(Records from a dataset)
..............................

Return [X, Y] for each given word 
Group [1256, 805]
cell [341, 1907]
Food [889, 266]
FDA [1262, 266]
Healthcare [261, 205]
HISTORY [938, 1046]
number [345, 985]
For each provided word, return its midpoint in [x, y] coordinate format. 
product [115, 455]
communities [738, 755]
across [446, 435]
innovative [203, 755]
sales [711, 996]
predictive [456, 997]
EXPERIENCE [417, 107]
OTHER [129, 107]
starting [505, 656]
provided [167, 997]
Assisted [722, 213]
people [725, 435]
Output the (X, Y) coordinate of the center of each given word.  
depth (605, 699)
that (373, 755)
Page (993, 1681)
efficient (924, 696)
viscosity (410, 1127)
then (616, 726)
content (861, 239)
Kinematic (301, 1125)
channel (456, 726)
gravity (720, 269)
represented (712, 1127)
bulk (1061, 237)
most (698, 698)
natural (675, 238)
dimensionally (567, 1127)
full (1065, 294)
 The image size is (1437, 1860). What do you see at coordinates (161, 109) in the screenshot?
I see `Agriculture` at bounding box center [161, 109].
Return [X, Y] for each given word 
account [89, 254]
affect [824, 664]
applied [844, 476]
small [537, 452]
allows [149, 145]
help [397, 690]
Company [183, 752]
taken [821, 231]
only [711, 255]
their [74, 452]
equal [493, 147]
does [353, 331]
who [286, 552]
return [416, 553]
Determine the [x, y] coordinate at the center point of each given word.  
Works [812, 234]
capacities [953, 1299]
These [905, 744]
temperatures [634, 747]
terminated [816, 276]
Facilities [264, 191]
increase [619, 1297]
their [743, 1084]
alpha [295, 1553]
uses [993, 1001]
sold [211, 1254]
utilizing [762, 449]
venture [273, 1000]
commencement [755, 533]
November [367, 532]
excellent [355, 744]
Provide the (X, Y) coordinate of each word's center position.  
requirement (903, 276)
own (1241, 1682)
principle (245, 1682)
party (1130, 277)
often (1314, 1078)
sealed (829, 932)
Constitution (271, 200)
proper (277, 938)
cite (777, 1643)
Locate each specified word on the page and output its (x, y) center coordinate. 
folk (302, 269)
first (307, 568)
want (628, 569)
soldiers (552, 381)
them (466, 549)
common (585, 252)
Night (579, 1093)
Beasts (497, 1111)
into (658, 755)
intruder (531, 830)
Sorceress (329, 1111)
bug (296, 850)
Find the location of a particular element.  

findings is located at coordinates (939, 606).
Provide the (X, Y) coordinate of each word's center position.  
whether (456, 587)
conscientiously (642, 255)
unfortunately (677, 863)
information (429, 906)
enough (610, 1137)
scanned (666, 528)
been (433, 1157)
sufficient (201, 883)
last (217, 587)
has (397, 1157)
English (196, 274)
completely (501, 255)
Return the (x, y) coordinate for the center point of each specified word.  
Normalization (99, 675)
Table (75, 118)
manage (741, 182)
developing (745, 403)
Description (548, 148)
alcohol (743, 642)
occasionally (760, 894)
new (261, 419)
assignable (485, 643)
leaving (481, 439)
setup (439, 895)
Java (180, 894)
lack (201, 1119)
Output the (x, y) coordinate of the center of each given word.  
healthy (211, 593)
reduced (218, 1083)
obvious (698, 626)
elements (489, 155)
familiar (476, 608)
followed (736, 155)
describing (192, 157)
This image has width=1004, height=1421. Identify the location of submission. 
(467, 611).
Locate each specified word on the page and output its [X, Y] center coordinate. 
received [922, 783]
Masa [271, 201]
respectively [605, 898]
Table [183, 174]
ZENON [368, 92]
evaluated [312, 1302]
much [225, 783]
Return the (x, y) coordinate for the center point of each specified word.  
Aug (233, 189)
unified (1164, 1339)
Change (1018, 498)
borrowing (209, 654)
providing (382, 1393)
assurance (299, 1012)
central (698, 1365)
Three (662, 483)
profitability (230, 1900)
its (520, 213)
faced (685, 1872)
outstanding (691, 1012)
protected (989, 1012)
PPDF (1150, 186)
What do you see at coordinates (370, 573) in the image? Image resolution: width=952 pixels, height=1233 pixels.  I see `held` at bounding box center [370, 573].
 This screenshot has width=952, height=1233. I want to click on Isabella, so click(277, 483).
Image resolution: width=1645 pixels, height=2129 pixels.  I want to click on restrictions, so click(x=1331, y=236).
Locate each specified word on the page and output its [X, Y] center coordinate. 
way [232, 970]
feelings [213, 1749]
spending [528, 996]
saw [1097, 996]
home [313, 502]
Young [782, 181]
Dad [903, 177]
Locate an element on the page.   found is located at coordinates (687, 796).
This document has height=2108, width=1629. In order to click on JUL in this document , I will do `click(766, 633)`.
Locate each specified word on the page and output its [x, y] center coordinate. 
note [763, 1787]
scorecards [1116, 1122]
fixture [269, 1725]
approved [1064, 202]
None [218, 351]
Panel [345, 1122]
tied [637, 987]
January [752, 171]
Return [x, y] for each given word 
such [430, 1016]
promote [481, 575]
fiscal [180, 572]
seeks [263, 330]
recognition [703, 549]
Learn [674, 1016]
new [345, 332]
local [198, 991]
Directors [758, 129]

..............................

DIRECTIVE
Reproduce verbatim the records from the line containing "their [743, 1084]" up to and including the line containing "cite (777, 1643)".

WORKED ANSWER
their [743, 1084]
alpha [295, 1553]
uses [993, 1001]
sold [211, 1254]
utilizing [762, 449]
venture [273, 1000]
commencement [755, 533]
November [367, 532]
excellent [355, 744]
Provide the (X, Y) coordinate of each word's center position.  
requirement (903, 276)
own (1241, 1682)
principle (245, 1682)
party (1130, 277)
often (1314, 1078)
sealed (829, 932)
Constitution (271, 200)
proper (277, 938)
cite (777, 1643)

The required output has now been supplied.